Эмпирическая база истории искусства состоит из трех компонентов: исследования материала (т. е., собственно, материи или носителя и примененных к нему средств художественной обработки, заложенного творцом смысла), критики связанных с произведением письменных источников и знания разноплановых исторических реалий, в которых произведение возникло. Один и тот же человек, каким бы эрудитом он ни был, не может в совершенстве владеть всеми соответствующими знаниями, от палеографии до металлургии и дендрохронологии. В истории искусства традиционно последнее слово о конкретном памятнике остается за стилистическим анализом, то есть анализом формы[14]. Он зиждется на тренированной зрительной памяти и эстетической чувствительности. Но вердикт, вынесенный настоящим знатоком, все же не равнозначен решению математической задачи или результату лабораторного опыта, даже если работа знатока с произведением в реальности зачастую похожа на лабораторный опыт, в особенности когда речь идет о небольшом произведении, которое можно поместить для исследования в технически оснащенный кабинет. Бывают случаи, когда знаток, чей взгляд сформирован, «заточен» внимательным изучением тысяч и тысяч памятников, может успешно противоречить даже самым надежным археометрическим критериям датировки или локализации, данным химии, палеоботаники, филологии, палеографии, исторической лингвистики, археологии, нумизматики, сфрагистики и других высокотехнических дисциплин. В то же время ни настоящее знаточество, ни полноценный стилистический анализ немыслимы без внимания к данным минимум двух десятков видов знания о предметах человеческой и природной деятельности.
Начиная с расцвета знаточества во второй половине XVIII века в истории искусства, как во всех науках, субъективный взгляд исследователя не соперник, а соратник объективной технологии.
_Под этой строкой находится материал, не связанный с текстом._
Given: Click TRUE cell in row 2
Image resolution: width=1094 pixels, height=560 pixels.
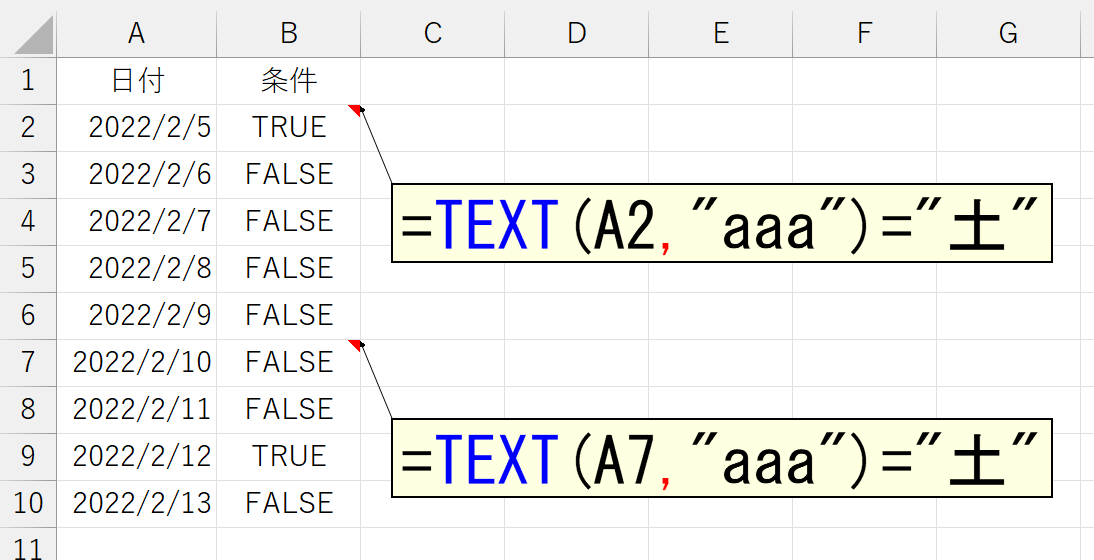Looking at the screenshot, I should 289,128.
За последнюю четверть века техническая оснастка истории искусства (конечно, там, где есть соответствующее финансирование) ушла далеко вперед. Но следует учитывать, что естественно-научные методы анализа, для неопытного взгляда гуманитария непреложные, неизменно сопряжены с разного рода погрешностями. Их результаты всегда, как во всякой науке, – поле интерпретации, а не истина в последней инстанции. Радикальная переоценка «Черного квадрата», со всеми вытекающими для истории авангарда в целом последствиями, недавние исследования зала Пятисот флорентийского палаццо Веккьо, где находилась упомянутая «Битва при Ангиари», перемещение благодаря реставрации «Капитолийской волчицы» из эпохи этрусков в Средневековье – характерные примеры плодотворного сотрудничества между искусствоведами, реставраторами и технологами, даже если результаты его не всегда приводят к бесспорным, единодушно принимаемым выводам.
Общепринятого определения стиля не существует ни в искусствознании, ни в литературоведении, тем не менее искусствоведы и литературоведы считают именно стиль одновременно одним из важнейших для себя предметов изучения и категорией, инструментом своей работы[15]. Еще меньше ясности со стилем в истории философии. Историк же вообще крайне редко задумывается о нем – лишь тогда, когда готов думать вместе с коллегами из соседних цехов и говорить на их языках[16]. Он понимает, что, подбирая слова, сочетая несочетаемое, возможно, вступая в молчаливый диалог с другими поэтами, поэт формирует свой стиль; что, накладывая краски, с лессировкой или без, смягчая складку одежды или, напротив, огрубляя ее, художник следует некоему стилю. Но историк не хуже Сартра чувствует, что «стиль должен остаться незамеченным»[17].
Стиль сравнивают с радугой: мы наблюдаем в ней совпадение нескольких физических условий, оказавшись между солнцем и дождем, но она исчезает, как только мы пытаемся подойти к ней[18]. Бюффон в 1753 году говорил, что «стиль – это человек»[19]. Но какой? И что именно в человеке – стиль? Не найти его и среди «странствующих понятий» (travelling concepts) современной гуманитарной междисциплинарности, даже в добротном «путеводителе», его нет в одном из лучших современных учебников по истории искусства, который вышел в Германии, нет в своде основных терминов, подготовленном в Чикаго[20]. В рассчитанных на широкую аудиторию замечательных обзорах всей истории искусства ни Эрнст Гомбрих семьдесят лет назад, ни Чарльз Харрисон десять лет назад не посчитали нужным объяснять, что в конкретном произведении – стиль, а что, например, – иконография, техника исполнения или какие-то еще значимые обстоятельства[21]. Тем не менее проблема формы и стиля в профессиональном искусствознании, конечно, ставилась не раз[22].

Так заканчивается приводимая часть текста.